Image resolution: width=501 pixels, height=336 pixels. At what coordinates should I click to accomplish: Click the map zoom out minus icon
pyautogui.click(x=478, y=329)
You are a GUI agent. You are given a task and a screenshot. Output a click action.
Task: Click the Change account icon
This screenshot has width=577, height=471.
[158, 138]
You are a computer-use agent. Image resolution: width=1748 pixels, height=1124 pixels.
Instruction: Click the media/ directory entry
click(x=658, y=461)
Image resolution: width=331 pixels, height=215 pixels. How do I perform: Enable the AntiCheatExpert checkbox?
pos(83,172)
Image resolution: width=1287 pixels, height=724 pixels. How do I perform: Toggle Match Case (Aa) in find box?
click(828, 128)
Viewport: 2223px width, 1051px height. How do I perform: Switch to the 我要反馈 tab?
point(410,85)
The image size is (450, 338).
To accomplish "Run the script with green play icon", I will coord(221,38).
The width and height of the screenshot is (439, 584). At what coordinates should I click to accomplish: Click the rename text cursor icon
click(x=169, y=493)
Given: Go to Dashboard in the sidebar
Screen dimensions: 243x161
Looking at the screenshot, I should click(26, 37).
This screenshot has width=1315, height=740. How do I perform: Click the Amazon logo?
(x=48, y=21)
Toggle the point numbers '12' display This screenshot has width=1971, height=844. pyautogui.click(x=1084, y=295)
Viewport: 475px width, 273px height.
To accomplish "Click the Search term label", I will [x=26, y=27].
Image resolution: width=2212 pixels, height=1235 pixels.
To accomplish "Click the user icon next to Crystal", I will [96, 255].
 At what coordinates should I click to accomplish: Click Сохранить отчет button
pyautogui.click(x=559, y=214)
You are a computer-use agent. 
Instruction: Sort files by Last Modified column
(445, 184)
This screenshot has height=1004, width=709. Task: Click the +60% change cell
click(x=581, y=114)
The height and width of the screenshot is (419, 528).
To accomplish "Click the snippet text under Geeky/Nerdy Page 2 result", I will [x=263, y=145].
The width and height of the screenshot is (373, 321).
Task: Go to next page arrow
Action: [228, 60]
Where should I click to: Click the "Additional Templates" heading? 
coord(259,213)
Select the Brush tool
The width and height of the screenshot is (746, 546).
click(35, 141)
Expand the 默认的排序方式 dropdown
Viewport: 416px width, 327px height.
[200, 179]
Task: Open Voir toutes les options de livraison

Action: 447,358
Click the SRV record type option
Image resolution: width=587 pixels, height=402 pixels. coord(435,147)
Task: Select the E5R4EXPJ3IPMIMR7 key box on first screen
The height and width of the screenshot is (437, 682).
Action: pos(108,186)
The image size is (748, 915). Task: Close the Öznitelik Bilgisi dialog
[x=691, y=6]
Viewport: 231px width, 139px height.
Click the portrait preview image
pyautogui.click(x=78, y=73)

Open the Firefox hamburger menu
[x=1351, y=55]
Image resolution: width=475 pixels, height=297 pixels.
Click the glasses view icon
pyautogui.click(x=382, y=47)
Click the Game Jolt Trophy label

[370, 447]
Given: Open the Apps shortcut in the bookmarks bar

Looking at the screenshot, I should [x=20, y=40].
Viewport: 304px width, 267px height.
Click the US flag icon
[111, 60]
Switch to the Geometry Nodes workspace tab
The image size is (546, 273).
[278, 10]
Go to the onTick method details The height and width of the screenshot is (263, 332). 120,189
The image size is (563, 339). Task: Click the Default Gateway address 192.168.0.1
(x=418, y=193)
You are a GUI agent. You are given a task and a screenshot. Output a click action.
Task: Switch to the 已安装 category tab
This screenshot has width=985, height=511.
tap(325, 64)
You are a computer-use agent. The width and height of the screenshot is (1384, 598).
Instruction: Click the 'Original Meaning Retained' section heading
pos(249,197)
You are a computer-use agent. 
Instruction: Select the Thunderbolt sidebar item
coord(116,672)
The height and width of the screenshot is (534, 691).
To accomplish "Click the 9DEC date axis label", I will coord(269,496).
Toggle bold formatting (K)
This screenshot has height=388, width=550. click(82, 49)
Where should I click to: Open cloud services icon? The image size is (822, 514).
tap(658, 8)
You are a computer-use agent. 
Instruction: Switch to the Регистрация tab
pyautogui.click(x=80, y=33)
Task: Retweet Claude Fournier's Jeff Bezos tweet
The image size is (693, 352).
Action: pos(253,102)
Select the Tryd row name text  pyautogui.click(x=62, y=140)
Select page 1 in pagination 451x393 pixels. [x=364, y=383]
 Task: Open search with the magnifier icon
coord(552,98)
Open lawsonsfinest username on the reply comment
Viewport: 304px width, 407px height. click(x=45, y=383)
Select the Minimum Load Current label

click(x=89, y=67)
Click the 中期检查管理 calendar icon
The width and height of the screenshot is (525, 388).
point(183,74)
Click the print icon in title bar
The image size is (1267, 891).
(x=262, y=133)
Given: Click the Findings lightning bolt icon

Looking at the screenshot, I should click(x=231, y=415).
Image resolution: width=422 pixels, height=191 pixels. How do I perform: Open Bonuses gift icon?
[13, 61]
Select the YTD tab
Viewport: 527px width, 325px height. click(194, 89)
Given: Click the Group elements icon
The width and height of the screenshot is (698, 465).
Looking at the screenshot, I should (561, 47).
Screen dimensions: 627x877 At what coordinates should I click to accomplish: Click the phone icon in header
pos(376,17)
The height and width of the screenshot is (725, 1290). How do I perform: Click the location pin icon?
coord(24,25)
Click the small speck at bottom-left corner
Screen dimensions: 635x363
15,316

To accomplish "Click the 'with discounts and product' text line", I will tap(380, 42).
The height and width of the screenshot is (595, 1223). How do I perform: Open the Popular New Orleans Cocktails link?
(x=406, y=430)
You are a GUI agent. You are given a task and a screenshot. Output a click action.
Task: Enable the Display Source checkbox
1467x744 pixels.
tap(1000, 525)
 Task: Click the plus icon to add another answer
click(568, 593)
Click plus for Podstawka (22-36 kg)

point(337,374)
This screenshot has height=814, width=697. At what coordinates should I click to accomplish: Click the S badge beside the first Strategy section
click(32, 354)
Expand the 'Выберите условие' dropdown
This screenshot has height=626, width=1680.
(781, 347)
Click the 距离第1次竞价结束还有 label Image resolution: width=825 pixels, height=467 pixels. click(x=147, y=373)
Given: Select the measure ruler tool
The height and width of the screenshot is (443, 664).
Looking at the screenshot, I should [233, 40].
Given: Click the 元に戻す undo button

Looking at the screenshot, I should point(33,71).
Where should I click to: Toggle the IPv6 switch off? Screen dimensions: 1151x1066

- **What the exercise asks**
Every one of the records is to be copied word for word.

- **Completed task**
Image resolution: width=501 pixels, height=336 pixels. At what coordinates should I click to accomplish: Click the map zoom out minus icon
pyautogui.click(x=478, y=329)
You are a GUI agent. You are given a task and a screenshot. Output a click action.
Task: Click the Change account icon
This screenshot has width=577, height=471.
[158, 138]
You are a computer-use agent. Image resolution: width=1748 pixels, height=1124 pixels.
Instruction: Click the media/ directory entry
click(x=658, y=461)
Image resolution: width=331 pixels, height=215 pixels. How do I perform: Enable the AntiCheatExpert checkbox?
pos(83,172)
Image resolution: width=1287 pixels, height=724 pixels. How do I perform: Toggle Match Case (Aa) in find box?
click(828, 128)
Viewport: 2223px width, 1051px height. How do I perform: Switch to the 我要反馈 tab?
point(410,85)
The image size is (450, 338).
To accomplish "Run the script with green play icon", I will coord(221,38).
The width and height of the screenshot is (439, 584). At what coordinates should I click to accomplish: Click the rename text cursor icon
click(x=169, y=493)
Given: Go to Dashboard in the sidebar
Screen dimensions: 243x161
Looking at the screenshot, I should click(26, 37).
This screenshot has width=1315, height=740. How do I perform: Click the Amazon logo?
(x=48, y=21)
Toggle the point numbers '12' display This screenshot has width=1971, height=844. pyautogui.click(x=1084, y=295)
Viewport: 475px width, 273px height.
To accomplish "Click the Search term label", I will [x=26, y=27].
Image resolution: width=2212 pixels, height=1235 pixels.
To accomplish "Click the user icon next to Crystal", I will [96, 255].
 At what coordinates should I click to accomplish: Click Сохранить отчет button
pyautogui.click(x=559, y=214)
You are a computer-use agent. 
Instruction: Sort files by Last Modified column
(445, 184)
This screenshot has height=1004, width=709. Task: Click the +60% change cell
click(x=581, y=114)
The height and width of the screenshot is (419, 528).
To accomplish "Click the snippet text under Geeky/Nerdy Page 2 result", I will [x=263, y=145].
The width and height of the screenshot is (373, 321).
Task: Go to next page arrow
Action: [228, 60]
Where should I click to: Click the "Additional Templates" heading? 
coord(259,213)
Select the Brush tool
The width and height of the screenshot is (746, 546).
click(35, 141)
Expand the 默认的排序方式 dropdown
Viewport: 416px width, 327px height.
[200, 179]
Task: Open Voir toutes les options de livraison

Action: 447,358
Click the SRV record type option
Image resolution: width=587 pixels, height=402 pixels. coord(435,147)
Task: Select the E5R4EXPJ3IPMIMR7 key box on first screen
The height and width of the screenshot is (437, 682).
Action: pos(108,186)
The image size is (748, 915). Task: Close the Öznitelik Bilgisi dialog
[x=691, y=6]
Viewport: 231px width, 139px height.
Click the portrait preview image
pyautogui.click(x=78, y=73)

Open the Firefox hamburger menu
[x=1351, y=55]
Image resolution: width=475 pixels, height=297 pixels.
Click the glasses view icon
pyautogui.click(x=382, y=47)
Click the Game Jolt Trophy label

[370, 447]
Given: Open the Apps shortcut in the bookmarks bar

Looking at the screenshot, I should [x=20, y=40].
Viewport: 304px width, 267px height.
Click the US flag icon
[111, 60]
Switch to the Geometry Nodes workspace tab
The image size is (546, 273).
[278, 10]
Go to the onTick method details The height and width of the screenshot is (263, 332). 120,189
The image size is (563, 339). Task: Click the Default Gateway address 192.168.0.1
(x=418, y=193)
You are a GUI agent. You are given a task and a screenshot. Output a click action.
Task: Switch to the 已安装 category tab
This screenshot has width=985, height=511.
tap(325, 64)
You are a computer-use agent. The width and height of the screenshot is (1384, 598).
Instruction: Click the 'Original Meaning Retained' section heading
pos(249,197)
You are a computer-use agent. 
Instruction: Select the Thunderbolt sidebar item
coord(116,672)
The height and width of the screenshot is (534, 691).
To accomplish "Click the 9DEC date axis label", I will coord(269,496).
Toggle bold formatting (K)
This screenshot has height=388, width=550. click(82, 49)
Where should I click to: Open cloud services icon? The image size is (822, 514).
tap(658, 8)
You are a computer-use agent. 
Instruction: Switch to the Регистрация tab
pyautogui.click(x=80, y=33)
Task: Retweet Claude Fournier's Jeff Bezos tweet
The image size is (693, 352).
Action: pos(253,102)
Select the Tryd row name text  pyautogui.click(x=62, y=140)
Select page 1 in pagination 451x393 pixels. [x=364, y=383]
 Task: Open search with the magnifier icon
coord(552,98)
Open lawsonsfinest username on the reply comment
Viewport: 304px width, 407px height. click(x=45, y=383)
Select the Minimum Load Current label

click(x=89, y=67)
Click the 中期检查管理 calendar icon
The width and height of the screenshot is (525, 388).
point(183,74)
Click the print icon in title bar
The image size is (1267, 891).
(x=262, y=133)
Given: Click the Findings lightning bolt icon

Looking at the screenshot, I should click(x=231, y=415).
Image resolution: width=422 pixels, height=191 pixels. How do I perform: Open Bonuses gift icon?
[13, 61]
Select the YTD tab
Viewport: 527px width, 325px height. click(194, 89)
Given: Click the Group elements icon
The width and height of the screenshot is (698, 465).
Looking at the screenshot, I should (561, 47).
Screen dimensions: 627x877 At what coordinates should I click to accomplish: Click the phone icon in header
pos(376,17)
The height and width of the screenshot is (725, 1290). How do I perform: Click the location pin icon?
coord(24,25)
Click the small speck at bottom-left corner
Screen dimensions: 635x363
15,316

To accomplish "Click the 'with discounts and product' text line", I will tap(380, 42).
The height and width of the screenshot is (595, 1223). How do I perform: Open the Popular New Orleans Cocktails link?
(x=406, y=430)
You are a GUI agent. You are given a task and a screenshot. Output a click action.
Task: Enable the Display Source checkbox
1467x744 pixels.
tap(1000, 525)
 Task: Click the plus icon to add another answer
click(568, 593)
Click plus for Podstawka (22-36 kg)

point(337,374)
This screenshot has height=814, width=697. At what coordinates should I click to accomplish: Click the S badge beside the first Strategy section
click(32, 354)
Expand the 'Выберите условие' dropdown
This screenshot has height=626, width=1680.
(781, 347)
Click the 距离第1次竞价结束还有 label Image resolution: width=825 pixels, height=467 pixels. click(x=147, y=373)
Given: Select the measure ruler tool
The height and width of the screenshot is (443, 664).
Looking at the screenshot, I should [233, 40].
Given: Click the 元に戻す undo button

Looking at the screenshot, I should point(33,71).
Where should I click to: Toggle the IPv6 switch off? Screen dimensions: 1151x1066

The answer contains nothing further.